• _JOB_
Copy out all the material below, substituting "progress indicator" for "progress bar" and changing nothing else. Leave the pictures out.

--------------------------------

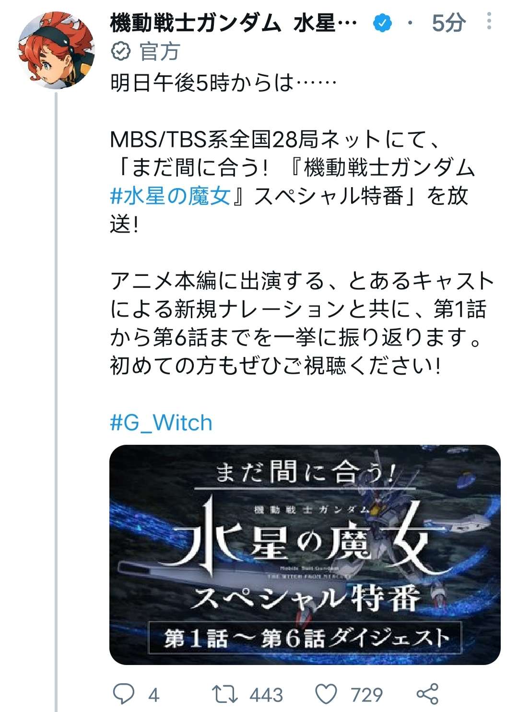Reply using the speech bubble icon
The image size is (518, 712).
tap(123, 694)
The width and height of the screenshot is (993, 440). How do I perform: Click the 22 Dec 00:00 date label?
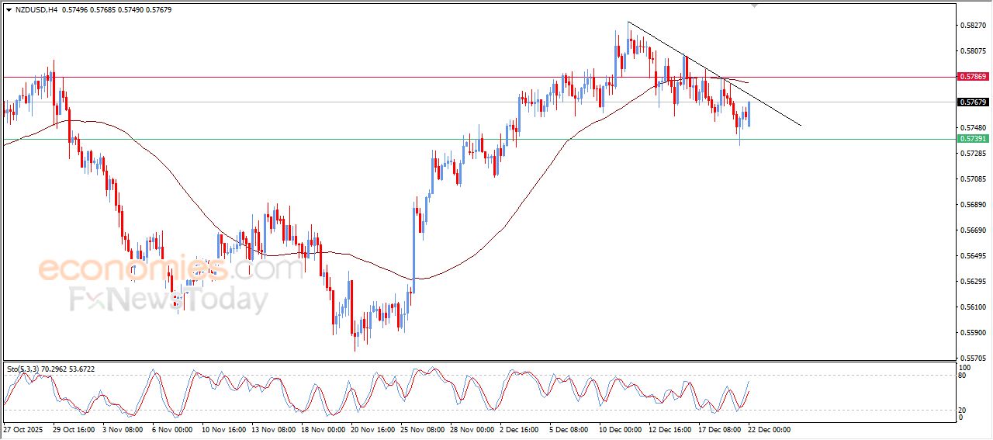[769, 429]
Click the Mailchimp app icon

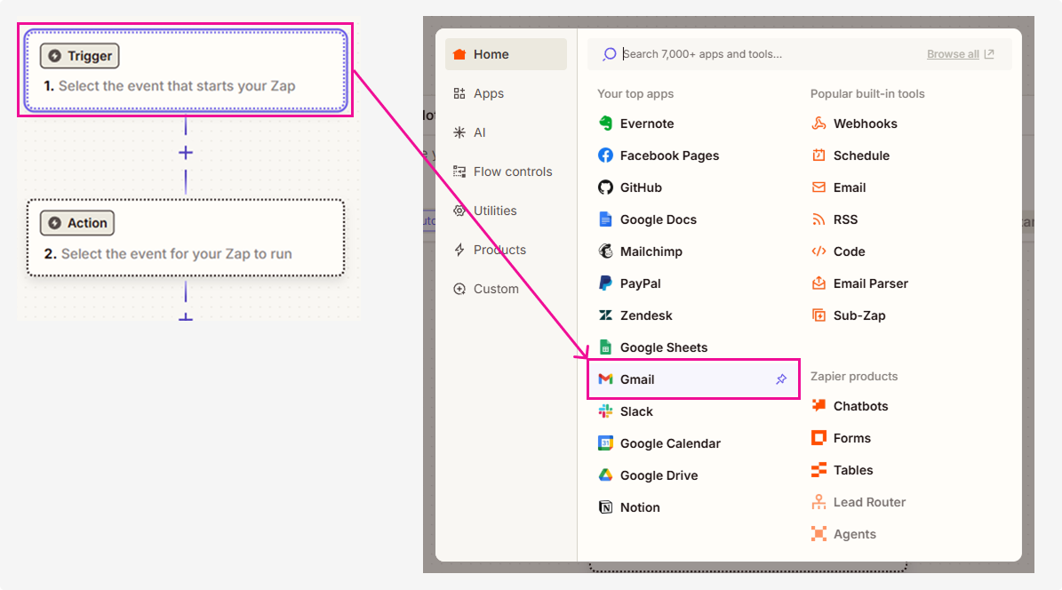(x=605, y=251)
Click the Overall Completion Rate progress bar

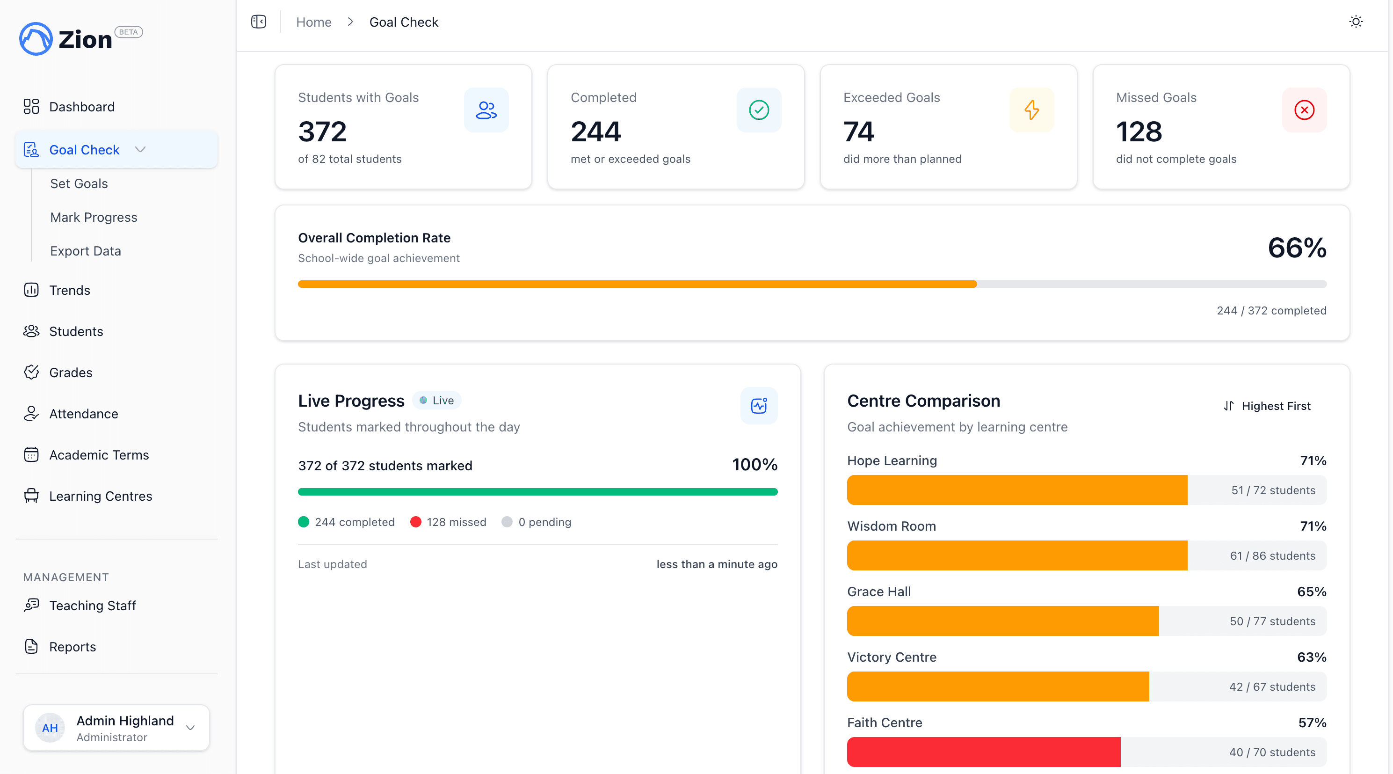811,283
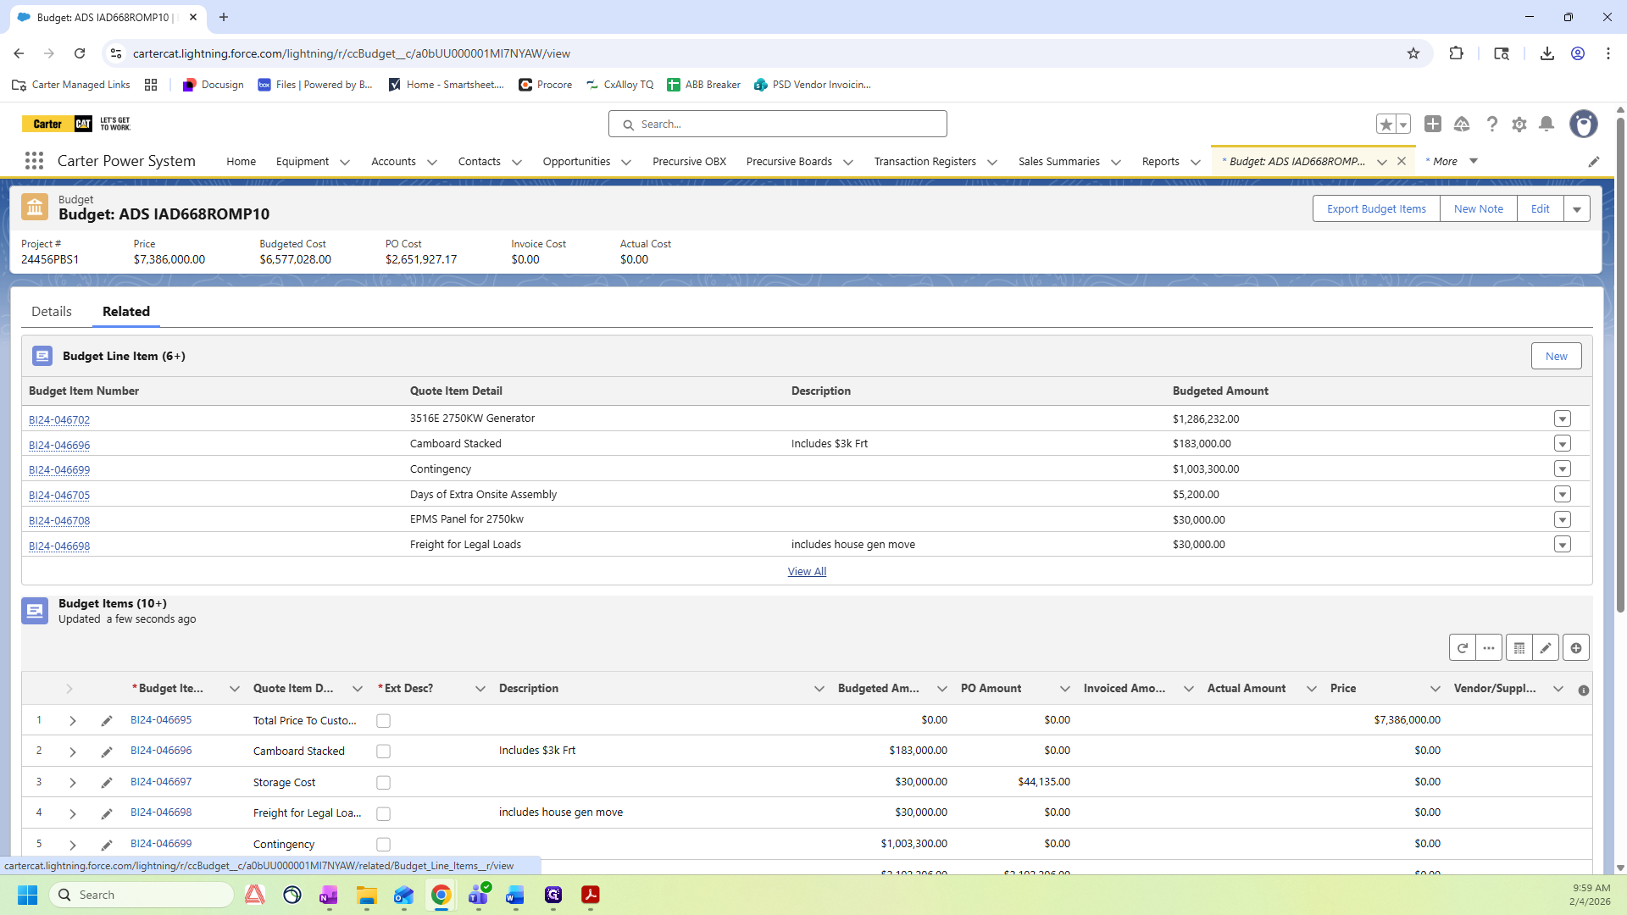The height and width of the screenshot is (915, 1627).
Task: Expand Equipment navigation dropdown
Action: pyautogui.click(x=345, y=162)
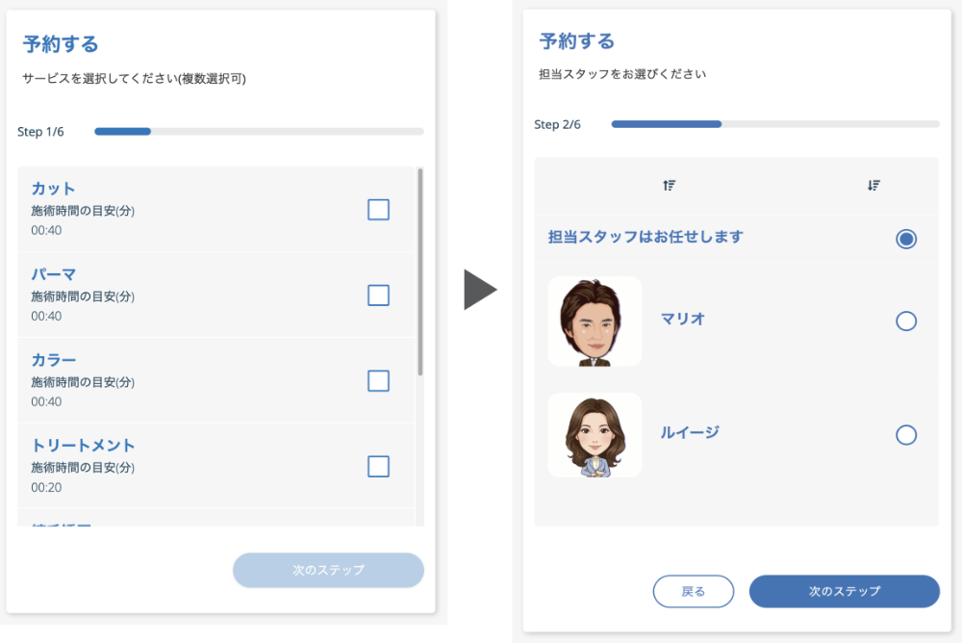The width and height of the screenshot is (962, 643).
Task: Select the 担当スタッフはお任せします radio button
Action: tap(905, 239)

--------------------------------

• _RESPONSE TO THIS EXERCISE_
Reply using the speech bubble icon
The image size is (518, 712).
tap(123, 694)
The width and height of the screenshot is (993, 440). How do I perform: Click the 22 Dec 00:00 date label?
[769, 429]
Click the Mailchimp app icon

(x=605, y=251)
Click the Overall Completion Rate progress indicator

811,283
The height and width of the screenshot is (915, 1627).
Task: Expand Equipment navigation dropdown
Action: pyautogui.click(x=345, y=162)
The width and height of the screenshot is (962, 643).
Task: Select the 担当スタッフはお任せします radio button
Action: tap(905, 239)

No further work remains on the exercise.